(Entries taken from a collection)
◇ ◇ ◇ ◇ ◇

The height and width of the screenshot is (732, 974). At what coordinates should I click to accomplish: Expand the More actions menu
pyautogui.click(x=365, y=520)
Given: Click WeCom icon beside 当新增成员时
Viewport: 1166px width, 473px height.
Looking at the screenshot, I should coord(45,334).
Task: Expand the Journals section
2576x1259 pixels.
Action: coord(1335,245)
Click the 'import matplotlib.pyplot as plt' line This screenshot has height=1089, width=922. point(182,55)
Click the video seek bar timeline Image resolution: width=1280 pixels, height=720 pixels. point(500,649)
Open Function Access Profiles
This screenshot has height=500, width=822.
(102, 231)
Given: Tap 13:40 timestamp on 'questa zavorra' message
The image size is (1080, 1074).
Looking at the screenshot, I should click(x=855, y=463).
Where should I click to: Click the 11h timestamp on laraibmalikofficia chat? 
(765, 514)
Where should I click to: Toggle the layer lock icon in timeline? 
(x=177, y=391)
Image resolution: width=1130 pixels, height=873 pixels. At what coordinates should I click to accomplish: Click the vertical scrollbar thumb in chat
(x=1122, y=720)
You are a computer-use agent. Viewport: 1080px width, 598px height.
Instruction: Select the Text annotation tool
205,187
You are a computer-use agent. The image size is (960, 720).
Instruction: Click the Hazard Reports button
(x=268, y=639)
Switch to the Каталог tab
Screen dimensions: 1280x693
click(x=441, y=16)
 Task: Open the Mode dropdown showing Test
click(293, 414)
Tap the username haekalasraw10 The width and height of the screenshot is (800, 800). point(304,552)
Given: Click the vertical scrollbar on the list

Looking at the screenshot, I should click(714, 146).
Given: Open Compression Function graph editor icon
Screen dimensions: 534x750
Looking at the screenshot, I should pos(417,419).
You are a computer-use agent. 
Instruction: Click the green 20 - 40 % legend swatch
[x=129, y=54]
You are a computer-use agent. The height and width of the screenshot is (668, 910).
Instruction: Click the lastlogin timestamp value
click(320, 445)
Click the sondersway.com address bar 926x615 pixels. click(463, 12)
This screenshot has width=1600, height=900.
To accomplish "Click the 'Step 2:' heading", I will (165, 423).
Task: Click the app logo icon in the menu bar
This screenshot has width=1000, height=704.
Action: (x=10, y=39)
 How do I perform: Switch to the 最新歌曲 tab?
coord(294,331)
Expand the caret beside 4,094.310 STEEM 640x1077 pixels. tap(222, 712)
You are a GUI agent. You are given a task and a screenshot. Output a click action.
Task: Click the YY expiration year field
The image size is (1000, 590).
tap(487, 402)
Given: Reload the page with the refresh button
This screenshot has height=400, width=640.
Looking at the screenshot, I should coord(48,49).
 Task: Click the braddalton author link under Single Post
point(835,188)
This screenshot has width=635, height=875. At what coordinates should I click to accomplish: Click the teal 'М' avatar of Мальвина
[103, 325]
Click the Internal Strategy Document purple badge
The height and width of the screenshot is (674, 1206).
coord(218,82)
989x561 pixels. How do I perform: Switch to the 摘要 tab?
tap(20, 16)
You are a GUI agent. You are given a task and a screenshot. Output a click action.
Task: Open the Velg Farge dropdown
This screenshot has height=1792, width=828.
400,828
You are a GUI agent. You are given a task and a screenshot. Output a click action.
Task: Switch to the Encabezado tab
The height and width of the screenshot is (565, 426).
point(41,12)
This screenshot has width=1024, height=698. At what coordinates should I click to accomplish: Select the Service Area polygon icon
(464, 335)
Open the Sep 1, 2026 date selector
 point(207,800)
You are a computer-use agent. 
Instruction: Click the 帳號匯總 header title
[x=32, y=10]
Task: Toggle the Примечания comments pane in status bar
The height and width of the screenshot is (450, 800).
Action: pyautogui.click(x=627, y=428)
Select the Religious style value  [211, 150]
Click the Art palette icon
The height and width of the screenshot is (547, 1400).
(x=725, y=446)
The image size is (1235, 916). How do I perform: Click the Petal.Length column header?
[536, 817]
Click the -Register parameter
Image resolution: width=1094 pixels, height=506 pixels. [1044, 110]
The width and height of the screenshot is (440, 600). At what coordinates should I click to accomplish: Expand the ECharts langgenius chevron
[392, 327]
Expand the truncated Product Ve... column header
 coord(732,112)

◇ ◇ ◇ ◇ ◇

◆ PROBLEM TO WORK ON:
Copy out every line of the data that includes the word "beside".

◆ EXERCISE RESPONSE:
Given: Click WeCom icon beside 当新增成员时
Expand the caret beside 4,094.310 STEEM 640x1077 pixels. tap(222, 712)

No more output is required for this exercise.